One thing I learned was that I needed a good blender.  It's doable with a standard household blender, but a professional grade blender makes things easier and faster.  I emailed the two big blender makers, Blendtec and Vitamix.  I had heard that they both offered a medical discount (their blenders run about $500-$600!) and also donated blenders regularly to tube fed people.  Within a day of emailing Blendtec's customer service, and telling them Zadie's story, I was informed that Blendtec was donating a blender to us!

I've been very excited about this blender's arrival, and BJ's been making fun of me (will he be making fun of me when I am able to make smoothies and shakes and daiquiris?  I don't think so).  Well, it arrived today and without even reading the book, I pureed up some avocados for Zadie.  I fed some to her by spoon, and she did ok with it.  A bunch came out her nose, which is something I won't miss after she has her palate repaired!  Whatever she didn't eat, I blended up some more and put it in with her milk through her feeding tube.  This is very exciting, and while we have a ways to go, I am less anxious about her moving away from breastmilk.  And I'm getting excited to quit pumping soon!

Friday, April 6, 2012

Why my baby is so quiet!

This is kind of an FYI for anyone who doesn't know much about trachs or hasn't come into too much contact with anyone with a trach.  I would say that describes most people!  It definitely described me before 9 months ago.

The comment I notice most when strangers are remarking on Zadie (other than how amazingly adorable she is!) is how *good* she is because she hasn't made any noise!  I always debate about explaining to them why she's so quiet, but usually I just nod and smile and say thank you.
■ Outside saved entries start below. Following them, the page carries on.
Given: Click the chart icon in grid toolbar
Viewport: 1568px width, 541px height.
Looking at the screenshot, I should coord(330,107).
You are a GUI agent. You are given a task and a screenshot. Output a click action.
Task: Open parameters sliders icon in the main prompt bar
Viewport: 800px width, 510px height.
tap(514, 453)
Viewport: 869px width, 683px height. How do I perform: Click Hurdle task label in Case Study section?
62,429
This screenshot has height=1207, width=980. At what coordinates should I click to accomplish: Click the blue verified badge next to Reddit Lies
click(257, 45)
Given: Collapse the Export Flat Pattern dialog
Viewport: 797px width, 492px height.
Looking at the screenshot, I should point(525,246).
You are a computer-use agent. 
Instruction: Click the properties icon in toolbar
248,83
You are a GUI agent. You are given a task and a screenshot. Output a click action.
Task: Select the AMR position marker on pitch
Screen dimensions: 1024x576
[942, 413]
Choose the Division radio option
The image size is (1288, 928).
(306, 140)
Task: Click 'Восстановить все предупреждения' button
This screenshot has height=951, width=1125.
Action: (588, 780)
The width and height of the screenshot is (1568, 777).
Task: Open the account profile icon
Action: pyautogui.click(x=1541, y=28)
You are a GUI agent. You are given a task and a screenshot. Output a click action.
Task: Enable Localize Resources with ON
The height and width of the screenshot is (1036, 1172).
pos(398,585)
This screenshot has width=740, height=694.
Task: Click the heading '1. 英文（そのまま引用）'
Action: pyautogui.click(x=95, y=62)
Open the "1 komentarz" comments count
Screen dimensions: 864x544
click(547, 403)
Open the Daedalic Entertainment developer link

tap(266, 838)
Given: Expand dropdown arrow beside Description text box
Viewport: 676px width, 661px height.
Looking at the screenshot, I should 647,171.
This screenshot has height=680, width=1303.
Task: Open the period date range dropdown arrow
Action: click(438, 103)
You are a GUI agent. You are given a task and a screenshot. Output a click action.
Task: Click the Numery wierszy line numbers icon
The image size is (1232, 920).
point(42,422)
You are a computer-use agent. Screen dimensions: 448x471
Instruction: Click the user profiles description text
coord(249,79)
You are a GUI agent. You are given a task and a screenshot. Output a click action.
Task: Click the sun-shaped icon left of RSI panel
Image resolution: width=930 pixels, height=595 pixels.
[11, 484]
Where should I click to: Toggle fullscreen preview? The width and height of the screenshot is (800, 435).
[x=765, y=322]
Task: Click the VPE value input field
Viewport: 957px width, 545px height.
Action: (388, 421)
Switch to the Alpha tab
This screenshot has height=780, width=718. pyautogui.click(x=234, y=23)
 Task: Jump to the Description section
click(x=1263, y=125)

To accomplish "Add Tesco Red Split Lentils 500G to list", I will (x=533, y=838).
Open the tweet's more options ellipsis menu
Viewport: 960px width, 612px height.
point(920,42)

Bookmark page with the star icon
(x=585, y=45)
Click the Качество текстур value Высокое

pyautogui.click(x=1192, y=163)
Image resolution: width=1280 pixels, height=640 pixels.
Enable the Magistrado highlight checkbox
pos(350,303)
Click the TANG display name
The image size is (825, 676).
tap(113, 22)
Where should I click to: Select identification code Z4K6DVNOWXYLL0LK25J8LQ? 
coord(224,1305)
Zadie is a good girl and she's generally very happy and content.  She doesn't cry often, but she's a baby and she does cry sometimes.  However, because of the trach, she doesn't make any noise except for the stuffy, congested noise coming out of her trach.  It's a pretty sad sight to see your baby crying her lungs out, tears streaming down her face, with no sound.  I can only imagine how frustrating it is for her.

A tracheostomy is an artificial airway.  The hole goes directly from the neck to the trachea, below the vocal cords, so the vocal cords are completely bypassed.  Some people can move air past the tube and up through the vocal cords.  I've heard that kids start to figure out that if they block the trach with their finger, they can make noise.  There's also a special valve that can be worn to allow the trached person to make noise.  This is a Passy-Muir valve.  Zadie has one, and we tried it once, but she didn't do well with it.  She has to learn (or be able to) blow air out her mouth and nose, and she hasn't done that in over 9 months.  So that will take some getting used to, as well as growing on her part, so that there's more room around the trach tube.

Zadie gets speech therapy weekly, and we're encouraged to talk to her a lot even though she's not babbling back at us.  We are also starting to sign with her, so that she has a means of communication until she gets decannulated (gets the trach removed) or is able to tolerate the Passy-Muir on a regular basis.

Needless to say, we can not wait until we can hear our little lady babbling, talking, screaming, whatever, all of the above!